Collected data entries:
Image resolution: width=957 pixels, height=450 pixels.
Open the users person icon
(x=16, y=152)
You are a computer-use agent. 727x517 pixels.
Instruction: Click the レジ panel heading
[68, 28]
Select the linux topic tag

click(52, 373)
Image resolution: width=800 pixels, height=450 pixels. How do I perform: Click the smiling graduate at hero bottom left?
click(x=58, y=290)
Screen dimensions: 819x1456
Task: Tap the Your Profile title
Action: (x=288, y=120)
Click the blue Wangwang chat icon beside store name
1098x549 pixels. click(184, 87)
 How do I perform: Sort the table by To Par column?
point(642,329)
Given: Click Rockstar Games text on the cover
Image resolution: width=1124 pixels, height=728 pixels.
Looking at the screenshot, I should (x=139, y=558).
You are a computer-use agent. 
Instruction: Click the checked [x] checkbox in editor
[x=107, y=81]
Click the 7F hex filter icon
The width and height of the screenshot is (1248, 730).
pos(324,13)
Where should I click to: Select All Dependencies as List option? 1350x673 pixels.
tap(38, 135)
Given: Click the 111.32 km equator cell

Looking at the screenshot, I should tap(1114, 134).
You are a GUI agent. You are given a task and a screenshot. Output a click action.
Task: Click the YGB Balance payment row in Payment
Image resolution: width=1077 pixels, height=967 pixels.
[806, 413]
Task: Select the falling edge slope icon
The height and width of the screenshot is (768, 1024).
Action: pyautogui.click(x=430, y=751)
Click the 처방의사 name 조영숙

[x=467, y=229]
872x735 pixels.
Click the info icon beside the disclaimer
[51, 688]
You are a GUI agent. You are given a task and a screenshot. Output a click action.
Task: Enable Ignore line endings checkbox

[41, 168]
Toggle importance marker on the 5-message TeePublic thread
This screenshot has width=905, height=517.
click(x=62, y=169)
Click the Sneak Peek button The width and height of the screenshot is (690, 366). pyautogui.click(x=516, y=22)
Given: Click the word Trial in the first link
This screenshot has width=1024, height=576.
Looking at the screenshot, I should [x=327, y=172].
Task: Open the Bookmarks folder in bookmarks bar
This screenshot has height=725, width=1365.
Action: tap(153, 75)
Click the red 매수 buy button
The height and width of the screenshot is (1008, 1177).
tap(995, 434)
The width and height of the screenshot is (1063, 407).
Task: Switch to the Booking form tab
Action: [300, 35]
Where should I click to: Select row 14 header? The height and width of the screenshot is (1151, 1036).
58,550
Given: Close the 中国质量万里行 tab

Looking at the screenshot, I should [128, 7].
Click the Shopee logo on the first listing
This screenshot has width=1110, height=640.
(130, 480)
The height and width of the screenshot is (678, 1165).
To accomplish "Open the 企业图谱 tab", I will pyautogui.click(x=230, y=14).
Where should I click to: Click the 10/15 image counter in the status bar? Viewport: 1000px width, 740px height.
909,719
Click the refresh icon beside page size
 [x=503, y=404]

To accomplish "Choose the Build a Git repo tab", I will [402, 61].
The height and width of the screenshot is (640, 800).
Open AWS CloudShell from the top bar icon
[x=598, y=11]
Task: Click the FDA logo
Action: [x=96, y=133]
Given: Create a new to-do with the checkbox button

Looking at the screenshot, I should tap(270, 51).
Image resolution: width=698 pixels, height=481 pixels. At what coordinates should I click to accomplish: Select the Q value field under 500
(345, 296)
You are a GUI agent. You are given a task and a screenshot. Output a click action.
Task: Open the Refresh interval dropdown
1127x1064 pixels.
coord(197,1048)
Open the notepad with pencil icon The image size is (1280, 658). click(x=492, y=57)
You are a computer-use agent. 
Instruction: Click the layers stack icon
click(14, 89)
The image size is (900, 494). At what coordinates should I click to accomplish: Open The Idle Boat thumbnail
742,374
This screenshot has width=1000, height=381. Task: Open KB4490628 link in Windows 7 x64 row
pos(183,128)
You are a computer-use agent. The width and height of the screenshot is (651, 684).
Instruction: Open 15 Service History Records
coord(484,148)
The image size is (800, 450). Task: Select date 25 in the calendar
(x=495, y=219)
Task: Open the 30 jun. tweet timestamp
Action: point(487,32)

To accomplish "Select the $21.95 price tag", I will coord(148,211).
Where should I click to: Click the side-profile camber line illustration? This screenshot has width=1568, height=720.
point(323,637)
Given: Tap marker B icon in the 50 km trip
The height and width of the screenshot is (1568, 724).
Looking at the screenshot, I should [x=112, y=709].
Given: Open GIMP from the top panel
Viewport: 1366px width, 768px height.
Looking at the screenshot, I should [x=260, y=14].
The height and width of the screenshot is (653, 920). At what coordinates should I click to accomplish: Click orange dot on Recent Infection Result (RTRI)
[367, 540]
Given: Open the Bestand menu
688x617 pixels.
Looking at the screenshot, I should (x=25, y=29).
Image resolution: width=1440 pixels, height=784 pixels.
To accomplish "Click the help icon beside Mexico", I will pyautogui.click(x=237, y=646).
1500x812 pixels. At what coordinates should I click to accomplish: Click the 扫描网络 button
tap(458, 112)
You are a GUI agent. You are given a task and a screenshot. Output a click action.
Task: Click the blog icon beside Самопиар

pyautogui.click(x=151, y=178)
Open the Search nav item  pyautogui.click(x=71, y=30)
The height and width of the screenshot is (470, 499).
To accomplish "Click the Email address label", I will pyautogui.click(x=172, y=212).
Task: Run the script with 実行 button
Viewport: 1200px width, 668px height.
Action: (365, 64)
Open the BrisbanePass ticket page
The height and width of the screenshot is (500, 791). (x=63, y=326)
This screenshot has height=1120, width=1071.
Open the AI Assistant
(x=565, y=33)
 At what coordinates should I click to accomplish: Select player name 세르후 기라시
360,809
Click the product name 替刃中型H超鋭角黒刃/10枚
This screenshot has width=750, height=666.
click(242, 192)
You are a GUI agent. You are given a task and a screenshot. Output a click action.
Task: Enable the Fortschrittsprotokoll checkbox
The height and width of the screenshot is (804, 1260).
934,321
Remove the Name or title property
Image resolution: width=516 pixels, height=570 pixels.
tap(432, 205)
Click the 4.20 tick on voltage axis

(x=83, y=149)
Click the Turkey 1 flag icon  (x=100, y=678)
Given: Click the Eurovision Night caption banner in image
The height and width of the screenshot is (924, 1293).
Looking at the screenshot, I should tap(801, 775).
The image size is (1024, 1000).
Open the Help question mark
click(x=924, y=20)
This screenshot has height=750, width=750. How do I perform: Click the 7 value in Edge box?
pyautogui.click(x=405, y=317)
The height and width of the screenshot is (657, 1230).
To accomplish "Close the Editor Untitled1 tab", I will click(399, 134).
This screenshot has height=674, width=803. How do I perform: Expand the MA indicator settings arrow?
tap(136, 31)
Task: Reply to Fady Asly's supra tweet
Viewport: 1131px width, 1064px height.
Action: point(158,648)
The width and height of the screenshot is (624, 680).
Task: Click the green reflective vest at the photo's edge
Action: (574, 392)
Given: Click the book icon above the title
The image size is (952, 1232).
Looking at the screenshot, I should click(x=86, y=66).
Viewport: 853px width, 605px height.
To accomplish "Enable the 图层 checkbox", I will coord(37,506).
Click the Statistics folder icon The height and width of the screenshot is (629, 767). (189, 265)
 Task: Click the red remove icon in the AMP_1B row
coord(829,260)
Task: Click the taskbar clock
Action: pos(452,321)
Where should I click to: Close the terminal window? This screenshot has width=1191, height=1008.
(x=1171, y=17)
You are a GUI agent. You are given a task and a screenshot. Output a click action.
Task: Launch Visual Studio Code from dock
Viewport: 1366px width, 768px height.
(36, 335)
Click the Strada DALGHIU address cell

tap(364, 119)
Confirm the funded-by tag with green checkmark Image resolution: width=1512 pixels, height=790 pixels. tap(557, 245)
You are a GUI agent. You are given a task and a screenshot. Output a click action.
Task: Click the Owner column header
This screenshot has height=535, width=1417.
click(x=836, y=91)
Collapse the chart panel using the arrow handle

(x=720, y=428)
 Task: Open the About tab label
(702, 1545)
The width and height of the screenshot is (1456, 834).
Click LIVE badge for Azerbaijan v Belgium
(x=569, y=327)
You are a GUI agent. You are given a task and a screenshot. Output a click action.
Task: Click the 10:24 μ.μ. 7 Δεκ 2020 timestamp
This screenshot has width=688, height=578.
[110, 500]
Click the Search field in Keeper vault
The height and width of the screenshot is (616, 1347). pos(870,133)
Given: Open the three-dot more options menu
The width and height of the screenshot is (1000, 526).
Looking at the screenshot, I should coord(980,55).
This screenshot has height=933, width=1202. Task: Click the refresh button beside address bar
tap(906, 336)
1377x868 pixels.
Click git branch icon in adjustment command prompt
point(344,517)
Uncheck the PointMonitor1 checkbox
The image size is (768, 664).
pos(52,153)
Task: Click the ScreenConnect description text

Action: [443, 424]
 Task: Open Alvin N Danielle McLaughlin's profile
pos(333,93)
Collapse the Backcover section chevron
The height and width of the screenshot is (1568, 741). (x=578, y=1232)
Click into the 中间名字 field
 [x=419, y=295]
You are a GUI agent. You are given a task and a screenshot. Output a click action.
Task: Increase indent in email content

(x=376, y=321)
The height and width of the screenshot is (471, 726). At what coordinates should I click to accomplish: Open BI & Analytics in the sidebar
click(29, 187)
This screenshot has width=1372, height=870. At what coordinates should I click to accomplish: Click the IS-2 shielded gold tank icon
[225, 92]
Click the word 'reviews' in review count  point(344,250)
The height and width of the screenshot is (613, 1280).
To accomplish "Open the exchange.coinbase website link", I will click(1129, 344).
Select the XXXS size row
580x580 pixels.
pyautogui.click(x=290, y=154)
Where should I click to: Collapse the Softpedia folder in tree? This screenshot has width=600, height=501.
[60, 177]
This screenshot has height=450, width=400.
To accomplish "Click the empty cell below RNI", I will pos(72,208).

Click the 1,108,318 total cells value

Your goal: Answer with one number, namely how many lines in the records contain the string "marker".

Solution for this problem: 2